Einde inhoudsopgave
Verordening (EU) nr. 528/2012 op de markt aanbieden en het gebruik van biociden
Artikel 42 Biociden waarvoor een toelating van de Unie kan worden verleend
Geldend
Geldend vanaf 17-07-2012
- Bronpublicatie:
22-05-2012, PbEU 2012, L 167 (uitgifte: 27-06-2012, regelingnummer: 528/2012)
- Inwerkingtreding
17-07-2012
- Bronpublicatie inwerkingtreding:
22-05-2012, PbEU 2012, L 167 (uitgifte: 27-06-2012, regelingnummer: 528/2012)
- Vakgebied(en)
Milieurecht / Milieugevaarlijke stoffen
Agrarisch recht (V)
Gezondheidsrecht / Voedsel- en warenkwaliteit
Dierenrecht / Algemeen
1.
Voor de volgende categorieën biociden waarvoor in de hele Unie soortgelijke gebruiksomstandigheden gelden, met uitzondering van biociden die werkzame stoffen bevatten die onder artikel 5 vallen en van biociden van de productsoorten 14, 15, 17, 20 en 21, kan een toelating van de Unie worden aangevraagd.
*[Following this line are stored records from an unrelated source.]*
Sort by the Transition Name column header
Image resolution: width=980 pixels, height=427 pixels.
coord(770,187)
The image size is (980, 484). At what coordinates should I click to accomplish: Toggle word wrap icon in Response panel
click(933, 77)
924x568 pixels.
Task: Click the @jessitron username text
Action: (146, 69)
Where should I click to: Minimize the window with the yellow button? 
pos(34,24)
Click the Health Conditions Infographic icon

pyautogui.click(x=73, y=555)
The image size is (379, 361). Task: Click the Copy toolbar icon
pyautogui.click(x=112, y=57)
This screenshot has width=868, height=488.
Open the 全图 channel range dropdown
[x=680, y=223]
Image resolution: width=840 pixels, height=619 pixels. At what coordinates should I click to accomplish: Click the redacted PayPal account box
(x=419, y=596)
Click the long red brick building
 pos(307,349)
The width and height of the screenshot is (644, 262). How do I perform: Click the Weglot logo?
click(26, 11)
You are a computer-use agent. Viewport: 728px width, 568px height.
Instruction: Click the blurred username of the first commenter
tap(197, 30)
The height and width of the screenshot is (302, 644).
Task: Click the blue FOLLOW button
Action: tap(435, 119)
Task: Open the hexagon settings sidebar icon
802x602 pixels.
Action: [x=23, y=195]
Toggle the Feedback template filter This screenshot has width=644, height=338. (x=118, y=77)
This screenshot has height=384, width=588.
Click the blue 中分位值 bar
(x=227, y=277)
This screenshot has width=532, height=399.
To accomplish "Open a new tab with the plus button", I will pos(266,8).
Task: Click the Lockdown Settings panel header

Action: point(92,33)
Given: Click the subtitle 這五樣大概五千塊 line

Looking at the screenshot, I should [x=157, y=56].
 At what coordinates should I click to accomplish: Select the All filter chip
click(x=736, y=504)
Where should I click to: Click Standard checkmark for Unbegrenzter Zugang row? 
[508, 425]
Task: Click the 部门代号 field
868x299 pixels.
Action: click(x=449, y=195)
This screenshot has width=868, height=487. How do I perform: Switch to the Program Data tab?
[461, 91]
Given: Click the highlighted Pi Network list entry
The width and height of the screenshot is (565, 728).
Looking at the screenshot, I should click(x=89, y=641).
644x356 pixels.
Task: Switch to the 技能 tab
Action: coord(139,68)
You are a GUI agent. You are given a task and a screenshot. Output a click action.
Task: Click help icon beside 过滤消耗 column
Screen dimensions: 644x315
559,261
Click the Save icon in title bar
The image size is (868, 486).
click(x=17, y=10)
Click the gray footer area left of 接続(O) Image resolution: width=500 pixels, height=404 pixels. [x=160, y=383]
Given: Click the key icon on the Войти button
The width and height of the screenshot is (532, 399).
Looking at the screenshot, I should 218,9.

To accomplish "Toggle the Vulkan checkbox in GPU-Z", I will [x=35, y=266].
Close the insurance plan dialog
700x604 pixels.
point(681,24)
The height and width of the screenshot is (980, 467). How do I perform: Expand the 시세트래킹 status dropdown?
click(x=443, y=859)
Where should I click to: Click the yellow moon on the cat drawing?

De toelating van de Unie kan worden verleend:
- a)
per 1 september 2013 voor biociden die een of meer nieuwe werkzame stoffen bevatten en voor biociden van de productsoorten 1, 3, 4, 5, 18 en 19;
- b)
per 1 januari 2017 voor biociden van de productsoorten 2, 6 en 13; en
- c)
per 1 januari 2020 voor biociden van de overige productsoorten.
2.
Uiterlijk op 1 september 2013 stelt de Commissie richtsnoeren op voor de definitie van ‘biociden waarvoor in de hele Unie soortgelijke gebruiksomstandigheden gelden’.
3.
De Commissie dient uiterlijk op 31 december 2017 aan het Europees Parlement en de Raad verslag in over de toepassing van dit artikel. Dit verslag bevat een evaluatie van de uitsluiting van de productsoorten 14, 15, 17, 20 en 21 van toelatingen van de Unie.
Dit verslag gaat, indien nodig, vergezeld van volgens de gewone wetgevingsprocedure aan te nemen voorstellen ter zake.